A Practical Guide to Vector Search at Production Scale
Most vector search tutorials stop at 100K embeddings. This is what changes at 100M — and what stays the same.
Vector search at toy scale is a one-liner: load a flat index, brute-force cosine similarity, ship it. At 100M vectors that’s a 4-second query and a node-killing memory bill.
What actually matters at scale is mundane.
The three knobs
Pick an index family, pick a recall target, pick a memory budget. You don’t get to optimize all three.
- HNSW is fast and high-recall but eats memory linearly with vector count.
- IVF-PQ scales to billions but you trade 5–10 points of recall.
- DiskANN is the right answer when your dataset doesn’t fit in RAM and you can’t afford the recall hit of PQ.

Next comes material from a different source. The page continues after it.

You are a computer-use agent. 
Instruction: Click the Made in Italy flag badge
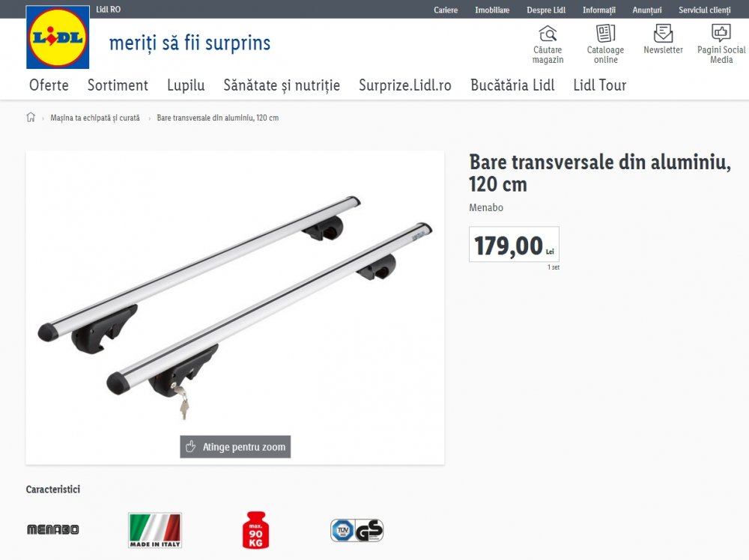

We use HNSW under 50M, DiskANN above. We never use IVF-PQ as a primary index anymore — the recall cliff at the boundary of clusters bites you.
The thing nobody tells you
Re-embedding is the silent killer. When you upgrade your model, you have to re-embed every vector. At 100M vectors and $0.0001 per embed, that’s $10K just to ship a model update. Build batched re-embedding into your pipeline from day one, or you’ll dread your own roadmap.
Filtering
Pre-filter (apply WHERE before search) wins below ~1% selectivity. Above that, post-filter (search-then-filter with overshoot) is faster every time. We benchmark both at deploy and pick per-query.